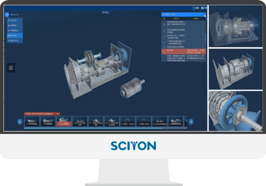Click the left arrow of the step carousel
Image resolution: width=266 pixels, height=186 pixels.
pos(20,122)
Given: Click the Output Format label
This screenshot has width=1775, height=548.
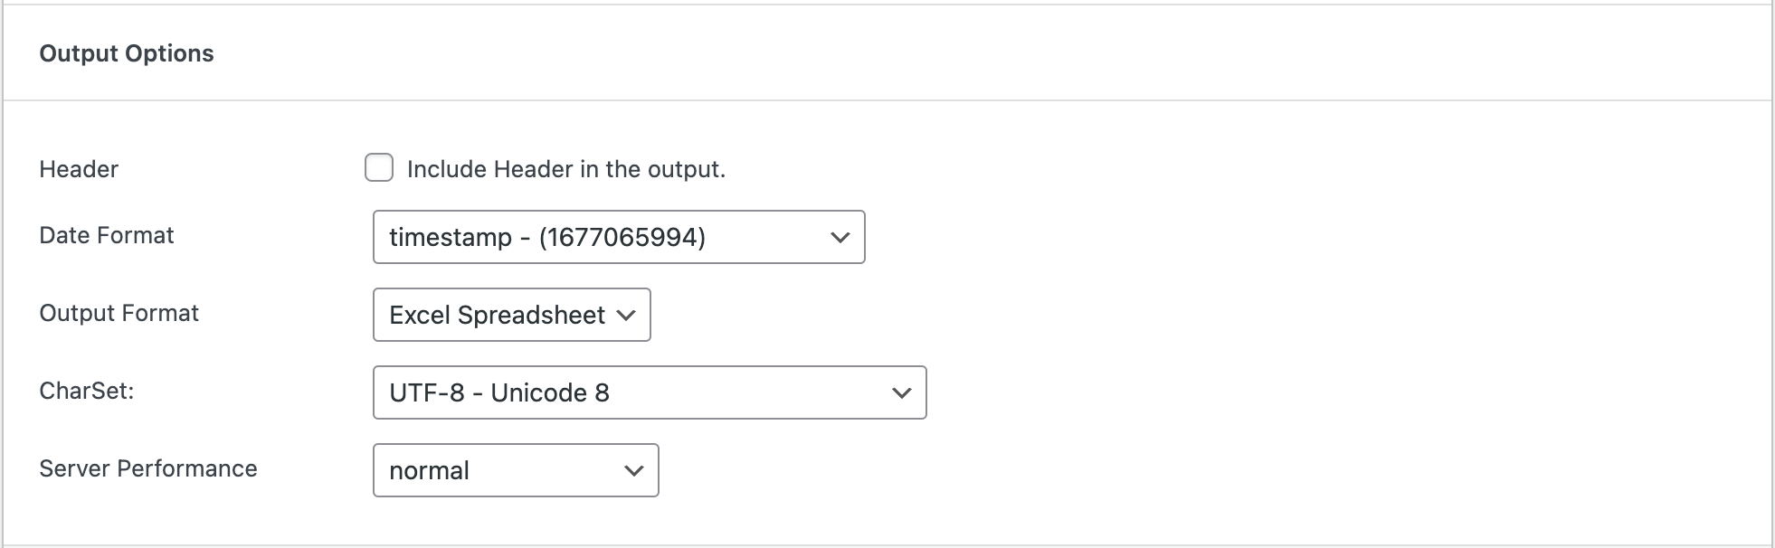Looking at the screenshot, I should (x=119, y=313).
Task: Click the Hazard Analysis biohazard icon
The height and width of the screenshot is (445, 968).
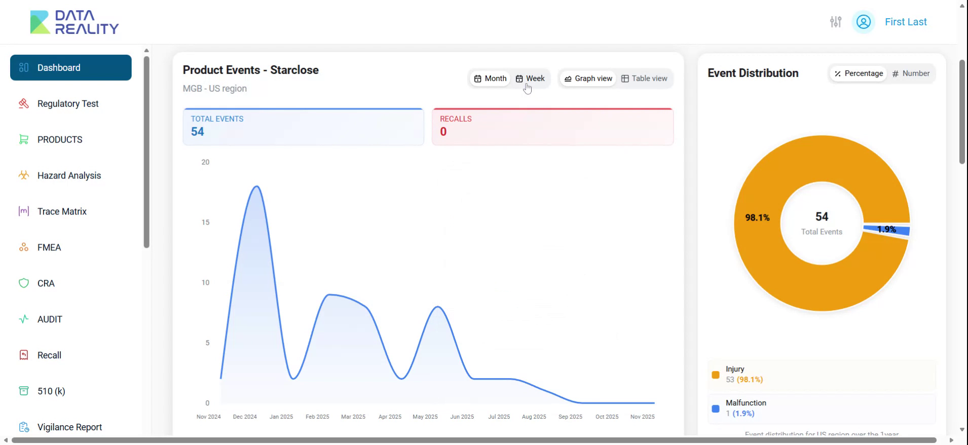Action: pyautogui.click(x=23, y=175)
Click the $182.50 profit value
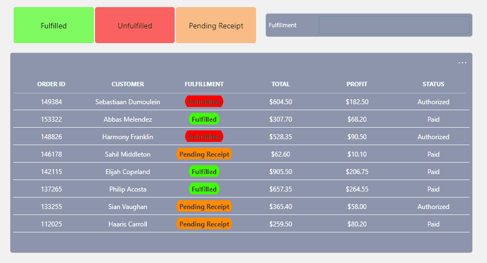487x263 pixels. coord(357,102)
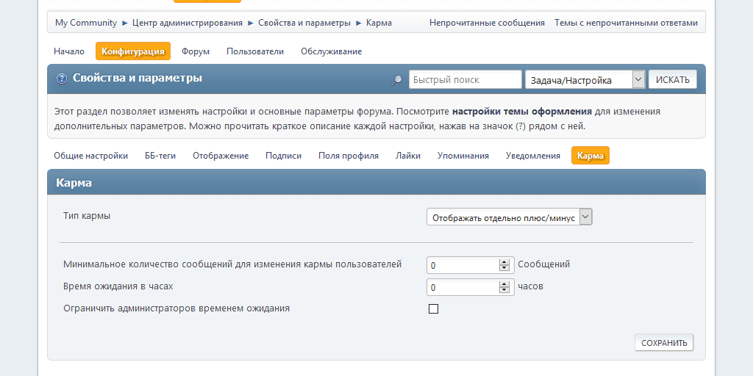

• • • • •

Task prompt
Transcribe exactly the lines from the one containing "Given: Click the Output Format label" through the last line of the records above, and nothing else. Leave out the pictures.

Answer area
Given: Click the Output Format label
This screenshot has width=1775, height=548.
Looking at the screenshot, I should (x=119, y=313).
Task: Click the Hazard Analysis biohazard icon
The height and width of the screenshot is (445, 968).
Action: pyautogui.click(x=23, y=175)
Click the $182.50 profit value
487x263 pixels. coord(357,102)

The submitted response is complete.